Monsieur le président, monsieur le garde des sceaux, mes chers collègues, Marie-Pierre de La Gontrie a donné l’appréciation globale de notre groupe concernant la mission « Justice » et elle a indiqué notre vote favorable. Je ferai pour ma part un « focus » sur le fameux programme 107 « Administration pénitentiaire », dans la continuité de ce qui a été présenté en commission des lois par le rapporteur pour avis Louis Vogel.
Ce programme dispose des crédits les plus élevés, l’essentiel des moyens étant concentré sur la construction de 15 000 places de prison. Il y a un an, Jean-Pierre Sueur alertait sur l’état catastrophique des établissements pénitentiaires. Depuis lors, les choses ne se sont pas vraiment améliorées. Avec plus de 74 000 détenus au 1er août 2023, un nouveau record a été atteint. Le taux d’occupation des prisons françaises est le plus élevé d’Europe. Fait inédit, en mai 2023, l’établissement pénitentiaire de Bordeaux-Gradignan a activé le dispositif « stop-écrou » afin de suspendre les admissions pendant une semaine, le taux d’occupation pénale masculine ayant atteint 230 %.
La CEDH, la Contrôleure générale des lieux de privation de liberté, et depuis quelques semaines, la Cour des comptes, alertent unanimement sur une double maltraitance : celle des détenus, soulignée par plusieurs collègues avant moi, mais aussi celle des professionnels, qui nous font part régulièrement de leur détresse au travail et de la perte d’attractivité des métiers de l’administration pénitentiaire. Quelque 149 postes n’ont pas été pourvus en 2023, alors que l’on espère recruter 599 agents en 2024.
S’il faut souligner les efforts de revalorisation consentis, notamment le passage de la catégorie C à la catégorie B pour les surveillants, et de la catégorie B à la catégorie A pour les officiers, ainsi que l’octroi de 5 points d’indice à tous les agents, ces efforts ne résolvent pas tout. En tout état de cause, ils ne permettront pas de remédier à la perte de sens qui affecte les métiers de l’administration pénitentiaire.
Le choix qui est fait – construire des places de prison – ne résout pas tout non plus, d’une part, parce que le taux d’occupation après la livraison des 15 000 nouvelles places est d’ores et déjà évalué à 120 %, d’autre part, parce que les moyens pour la rénovation du parc existant sont en baisse, alors qu’il conviendrait de les renforcer.
Il est certes nécessaire de nous doter d’établissements pénitentiaires, mais en continuant d’incarcérer toujours plus dans des conditions de surpopulation, le risque est de favoriser la récidive, alors qu’il nous faudrait au contraire engager une véritable politique de lutte contre la récidive.

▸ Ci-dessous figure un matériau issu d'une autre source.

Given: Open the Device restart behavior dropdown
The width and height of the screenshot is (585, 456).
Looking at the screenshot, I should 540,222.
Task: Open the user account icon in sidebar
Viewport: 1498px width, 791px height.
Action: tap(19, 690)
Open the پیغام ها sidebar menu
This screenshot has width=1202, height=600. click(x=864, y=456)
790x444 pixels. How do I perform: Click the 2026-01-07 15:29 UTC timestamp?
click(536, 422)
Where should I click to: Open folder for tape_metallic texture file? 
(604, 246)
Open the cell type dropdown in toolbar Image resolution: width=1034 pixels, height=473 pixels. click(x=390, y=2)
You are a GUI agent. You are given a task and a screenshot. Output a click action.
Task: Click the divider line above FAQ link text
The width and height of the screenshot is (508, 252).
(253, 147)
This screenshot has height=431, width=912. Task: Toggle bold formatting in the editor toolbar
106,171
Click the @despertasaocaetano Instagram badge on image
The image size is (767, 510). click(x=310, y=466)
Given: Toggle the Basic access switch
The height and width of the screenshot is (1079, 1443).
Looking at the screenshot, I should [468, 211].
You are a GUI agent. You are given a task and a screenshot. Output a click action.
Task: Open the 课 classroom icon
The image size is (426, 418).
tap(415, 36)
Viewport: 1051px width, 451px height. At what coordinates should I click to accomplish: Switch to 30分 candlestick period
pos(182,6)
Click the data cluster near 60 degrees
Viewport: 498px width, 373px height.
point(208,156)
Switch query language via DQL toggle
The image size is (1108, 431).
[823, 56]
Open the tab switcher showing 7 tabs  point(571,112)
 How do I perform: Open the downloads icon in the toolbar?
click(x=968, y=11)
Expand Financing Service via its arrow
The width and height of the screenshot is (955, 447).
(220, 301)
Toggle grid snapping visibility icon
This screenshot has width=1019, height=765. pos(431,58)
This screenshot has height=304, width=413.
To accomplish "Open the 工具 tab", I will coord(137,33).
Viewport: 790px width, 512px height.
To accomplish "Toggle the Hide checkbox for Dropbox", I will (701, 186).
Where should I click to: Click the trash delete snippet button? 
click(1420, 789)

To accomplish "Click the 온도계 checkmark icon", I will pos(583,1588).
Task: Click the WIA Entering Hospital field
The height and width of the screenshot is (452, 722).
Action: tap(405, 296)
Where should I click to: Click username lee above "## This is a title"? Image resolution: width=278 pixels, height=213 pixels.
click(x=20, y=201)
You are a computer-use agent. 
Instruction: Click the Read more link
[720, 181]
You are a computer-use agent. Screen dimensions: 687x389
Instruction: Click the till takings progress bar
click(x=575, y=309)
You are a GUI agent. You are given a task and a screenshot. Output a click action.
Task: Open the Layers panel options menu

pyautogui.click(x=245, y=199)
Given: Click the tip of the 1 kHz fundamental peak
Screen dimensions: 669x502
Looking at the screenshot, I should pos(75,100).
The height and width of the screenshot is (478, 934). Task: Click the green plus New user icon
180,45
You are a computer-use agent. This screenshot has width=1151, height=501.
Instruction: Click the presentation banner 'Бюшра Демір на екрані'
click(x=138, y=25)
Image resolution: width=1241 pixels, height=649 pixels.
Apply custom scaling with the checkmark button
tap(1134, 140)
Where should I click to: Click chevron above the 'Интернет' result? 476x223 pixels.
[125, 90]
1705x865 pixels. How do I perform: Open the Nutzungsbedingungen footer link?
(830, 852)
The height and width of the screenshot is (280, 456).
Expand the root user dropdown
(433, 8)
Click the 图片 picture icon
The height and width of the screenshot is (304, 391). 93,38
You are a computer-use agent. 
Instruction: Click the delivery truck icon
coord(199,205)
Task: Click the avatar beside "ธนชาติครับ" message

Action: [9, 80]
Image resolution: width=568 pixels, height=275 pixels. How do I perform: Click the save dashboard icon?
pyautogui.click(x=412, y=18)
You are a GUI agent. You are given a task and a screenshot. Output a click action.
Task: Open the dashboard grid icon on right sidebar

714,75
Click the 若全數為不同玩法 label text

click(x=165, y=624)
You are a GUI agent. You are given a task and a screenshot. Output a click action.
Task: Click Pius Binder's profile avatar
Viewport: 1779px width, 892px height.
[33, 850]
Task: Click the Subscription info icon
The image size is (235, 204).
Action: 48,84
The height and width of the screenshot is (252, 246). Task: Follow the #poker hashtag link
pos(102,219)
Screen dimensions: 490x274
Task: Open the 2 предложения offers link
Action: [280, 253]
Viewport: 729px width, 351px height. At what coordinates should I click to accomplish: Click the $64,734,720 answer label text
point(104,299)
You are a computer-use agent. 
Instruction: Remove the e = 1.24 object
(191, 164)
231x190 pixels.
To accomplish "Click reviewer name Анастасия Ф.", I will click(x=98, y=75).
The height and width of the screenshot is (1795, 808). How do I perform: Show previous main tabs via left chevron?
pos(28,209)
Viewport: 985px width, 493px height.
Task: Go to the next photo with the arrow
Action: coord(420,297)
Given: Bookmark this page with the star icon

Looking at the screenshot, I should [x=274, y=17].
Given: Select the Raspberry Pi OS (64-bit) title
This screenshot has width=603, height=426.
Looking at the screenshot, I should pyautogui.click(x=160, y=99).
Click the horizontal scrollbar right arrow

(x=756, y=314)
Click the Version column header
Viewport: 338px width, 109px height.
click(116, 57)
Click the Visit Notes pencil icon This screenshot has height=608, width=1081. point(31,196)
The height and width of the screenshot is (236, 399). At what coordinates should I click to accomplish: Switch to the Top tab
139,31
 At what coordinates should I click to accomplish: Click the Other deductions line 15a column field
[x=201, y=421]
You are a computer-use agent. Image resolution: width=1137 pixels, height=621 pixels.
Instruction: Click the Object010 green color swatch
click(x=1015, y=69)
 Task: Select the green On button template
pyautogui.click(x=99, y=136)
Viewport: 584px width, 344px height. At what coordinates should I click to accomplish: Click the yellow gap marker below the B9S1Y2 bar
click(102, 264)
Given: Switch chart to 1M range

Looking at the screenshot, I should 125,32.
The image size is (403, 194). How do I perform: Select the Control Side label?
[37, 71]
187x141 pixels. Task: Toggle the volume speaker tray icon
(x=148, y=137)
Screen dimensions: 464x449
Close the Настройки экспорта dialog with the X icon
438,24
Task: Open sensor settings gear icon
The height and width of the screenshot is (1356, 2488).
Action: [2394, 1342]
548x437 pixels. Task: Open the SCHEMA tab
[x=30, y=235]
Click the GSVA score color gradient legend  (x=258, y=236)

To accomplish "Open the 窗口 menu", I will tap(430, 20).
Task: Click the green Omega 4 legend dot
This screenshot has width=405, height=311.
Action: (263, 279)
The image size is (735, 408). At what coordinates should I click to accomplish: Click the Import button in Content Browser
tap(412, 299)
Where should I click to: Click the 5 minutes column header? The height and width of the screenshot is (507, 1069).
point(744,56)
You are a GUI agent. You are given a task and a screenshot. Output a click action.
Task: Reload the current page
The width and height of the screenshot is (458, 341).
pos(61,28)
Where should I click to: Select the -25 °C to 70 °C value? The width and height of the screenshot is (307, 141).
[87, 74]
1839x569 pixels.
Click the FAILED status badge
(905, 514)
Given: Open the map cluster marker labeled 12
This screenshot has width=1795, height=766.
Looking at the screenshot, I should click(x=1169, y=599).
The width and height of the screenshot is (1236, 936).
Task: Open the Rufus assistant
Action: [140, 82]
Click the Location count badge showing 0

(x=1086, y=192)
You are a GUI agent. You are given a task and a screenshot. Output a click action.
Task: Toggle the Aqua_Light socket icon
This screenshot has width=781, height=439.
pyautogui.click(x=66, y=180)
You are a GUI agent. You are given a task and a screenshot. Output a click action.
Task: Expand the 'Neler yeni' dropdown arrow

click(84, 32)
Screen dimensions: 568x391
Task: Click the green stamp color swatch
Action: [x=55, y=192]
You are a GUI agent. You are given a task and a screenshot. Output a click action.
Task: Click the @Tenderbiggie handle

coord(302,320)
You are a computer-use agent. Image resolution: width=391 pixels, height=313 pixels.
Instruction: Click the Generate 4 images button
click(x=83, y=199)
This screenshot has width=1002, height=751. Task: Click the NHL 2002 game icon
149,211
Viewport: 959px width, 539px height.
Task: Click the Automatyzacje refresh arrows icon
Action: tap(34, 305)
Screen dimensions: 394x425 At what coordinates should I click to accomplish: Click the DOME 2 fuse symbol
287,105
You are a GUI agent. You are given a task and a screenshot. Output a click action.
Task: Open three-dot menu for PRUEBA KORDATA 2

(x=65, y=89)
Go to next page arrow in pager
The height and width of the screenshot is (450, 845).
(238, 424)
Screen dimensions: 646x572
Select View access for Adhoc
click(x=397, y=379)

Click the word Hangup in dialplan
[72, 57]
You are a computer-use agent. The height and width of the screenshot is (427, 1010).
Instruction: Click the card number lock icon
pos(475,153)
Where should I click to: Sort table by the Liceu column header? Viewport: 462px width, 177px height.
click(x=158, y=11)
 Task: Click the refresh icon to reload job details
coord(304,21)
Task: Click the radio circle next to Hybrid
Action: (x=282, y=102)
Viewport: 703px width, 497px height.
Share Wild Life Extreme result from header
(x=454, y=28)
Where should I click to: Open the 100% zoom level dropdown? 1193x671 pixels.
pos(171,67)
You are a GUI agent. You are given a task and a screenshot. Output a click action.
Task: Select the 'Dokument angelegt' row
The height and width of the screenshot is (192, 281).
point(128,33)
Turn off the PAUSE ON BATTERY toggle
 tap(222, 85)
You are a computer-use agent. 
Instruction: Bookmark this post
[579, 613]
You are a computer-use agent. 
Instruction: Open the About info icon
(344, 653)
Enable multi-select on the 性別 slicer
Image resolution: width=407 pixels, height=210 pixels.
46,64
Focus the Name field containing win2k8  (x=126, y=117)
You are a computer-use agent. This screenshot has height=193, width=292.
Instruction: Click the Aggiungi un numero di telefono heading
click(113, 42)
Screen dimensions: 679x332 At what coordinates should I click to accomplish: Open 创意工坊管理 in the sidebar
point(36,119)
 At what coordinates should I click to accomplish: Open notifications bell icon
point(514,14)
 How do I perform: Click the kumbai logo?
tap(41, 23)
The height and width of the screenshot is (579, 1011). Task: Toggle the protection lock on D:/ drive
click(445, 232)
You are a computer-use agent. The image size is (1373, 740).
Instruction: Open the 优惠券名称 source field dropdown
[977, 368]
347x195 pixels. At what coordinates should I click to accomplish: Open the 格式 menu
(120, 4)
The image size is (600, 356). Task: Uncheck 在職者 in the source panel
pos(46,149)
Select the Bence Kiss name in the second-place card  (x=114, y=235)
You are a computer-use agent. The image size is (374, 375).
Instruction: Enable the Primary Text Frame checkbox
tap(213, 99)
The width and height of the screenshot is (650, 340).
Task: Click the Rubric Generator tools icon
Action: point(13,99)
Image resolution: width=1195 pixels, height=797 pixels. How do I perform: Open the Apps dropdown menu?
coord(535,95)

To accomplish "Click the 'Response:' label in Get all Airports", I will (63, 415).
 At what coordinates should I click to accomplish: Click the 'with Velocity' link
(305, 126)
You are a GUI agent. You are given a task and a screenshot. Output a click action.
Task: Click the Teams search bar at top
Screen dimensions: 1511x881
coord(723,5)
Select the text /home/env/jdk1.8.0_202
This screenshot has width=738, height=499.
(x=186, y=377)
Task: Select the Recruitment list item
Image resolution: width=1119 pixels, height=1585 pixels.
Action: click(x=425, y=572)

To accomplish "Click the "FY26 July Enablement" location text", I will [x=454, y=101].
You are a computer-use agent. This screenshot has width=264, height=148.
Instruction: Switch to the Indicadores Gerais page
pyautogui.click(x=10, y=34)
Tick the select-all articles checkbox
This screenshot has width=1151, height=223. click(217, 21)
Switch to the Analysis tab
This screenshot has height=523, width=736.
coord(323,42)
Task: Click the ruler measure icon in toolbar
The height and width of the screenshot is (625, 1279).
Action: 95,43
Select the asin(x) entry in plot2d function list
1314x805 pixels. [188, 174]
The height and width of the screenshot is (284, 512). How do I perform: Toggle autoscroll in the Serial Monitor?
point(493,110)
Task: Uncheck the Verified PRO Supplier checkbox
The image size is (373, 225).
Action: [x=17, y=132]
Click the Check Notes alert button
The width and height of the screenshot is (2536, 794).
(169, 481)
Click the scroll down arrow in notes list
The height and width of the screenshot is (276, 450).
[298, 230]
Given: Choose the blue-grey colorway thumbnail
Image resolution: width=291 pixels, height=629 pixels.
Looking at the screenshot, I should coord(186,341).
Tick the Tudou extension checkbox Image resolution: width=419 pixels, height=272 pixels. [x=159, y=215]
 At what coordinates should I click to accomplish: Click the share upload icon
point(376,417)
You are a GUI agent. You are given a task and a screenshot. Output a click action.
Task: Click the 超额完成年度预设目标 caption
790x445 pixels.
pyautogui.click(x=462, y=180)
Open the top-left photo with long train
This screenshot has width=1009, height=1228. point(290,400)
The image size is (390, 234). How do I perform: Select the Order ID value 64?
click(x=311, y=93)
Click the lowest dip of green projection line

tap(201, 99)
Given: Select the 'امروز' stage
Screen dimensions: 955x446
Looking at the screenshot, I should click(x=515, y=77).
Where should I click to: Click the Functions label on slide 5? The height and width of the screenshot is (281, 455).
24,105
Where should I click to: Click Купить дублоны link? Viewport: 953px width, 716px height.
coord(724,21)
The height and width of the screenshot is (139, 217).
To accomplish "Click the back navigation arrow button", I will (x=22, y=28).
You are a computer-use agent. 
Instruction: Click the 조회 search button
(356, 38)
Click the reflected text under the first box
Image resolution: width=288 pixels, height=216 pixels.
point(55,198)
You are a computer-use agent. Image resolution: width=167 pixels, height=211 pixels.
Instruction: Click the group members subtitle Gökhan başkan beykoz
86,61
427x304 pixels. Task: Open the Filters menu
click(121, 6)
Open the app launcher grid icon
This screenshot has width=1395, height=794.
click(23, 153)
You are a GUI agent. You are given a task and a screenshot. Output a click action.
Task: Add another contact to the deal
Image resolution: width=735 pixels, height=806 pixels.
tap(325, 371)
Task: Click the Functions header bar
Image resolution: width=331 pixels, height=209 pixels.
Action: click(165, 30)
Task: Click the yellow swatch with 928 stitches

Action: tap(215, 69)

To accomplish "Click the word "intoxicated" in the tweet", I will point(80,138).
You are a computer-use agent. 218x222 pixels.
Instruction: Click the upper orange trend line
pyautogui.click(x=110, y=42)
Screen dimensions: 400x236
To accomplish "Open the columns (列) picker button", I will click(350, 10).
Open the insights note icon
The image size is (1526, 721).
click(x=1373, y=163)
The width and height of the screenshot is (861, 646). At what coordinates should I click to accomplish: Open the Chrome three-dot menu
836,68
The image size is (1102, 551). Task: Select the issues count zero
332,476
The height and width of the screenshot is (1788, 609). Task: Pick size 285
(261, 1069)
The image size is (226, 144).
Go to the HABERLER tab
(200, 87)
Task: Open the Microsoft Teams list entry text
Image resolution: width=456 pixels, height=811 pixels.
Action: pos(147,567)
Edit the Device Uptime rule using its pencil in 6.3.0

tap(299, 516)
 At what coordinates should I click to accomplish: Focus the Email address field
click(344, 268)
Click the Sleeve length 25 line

Il faut avoir le courage de revoir toute l’ingénierie de la sanction et de refonder la politique carcérale à l’aune de l’échelle des peines. La lutte contre la récidive passe aussi par la réinsertion : il nous faut en effet éviter les sorties sèches, qui induisent le plus grand risque de récidive. Or, actuellement, moins de deux détenus sur dix sortent avec un projet d’insertion.
Il s’agit en quelque sorte de ne plus considérer l’aménagement de peine comme une faveur, mais comme un processus inhérent à l’exécution de la peine d’emprisonnement. Les dispositifs expérimentaux existent, et nous savons que vous y êtes attentif, monsieur le garde des sceaux. Nous estimons pour notre part qu’il faut en faire le cœur de la politique carcérale, à l’image d’autres pays européens ou du Canada, et y consacrer les moyens appropriés.
En tout état de cause, nous sommes prêts à y travailler, monsieur le garde des sceaux.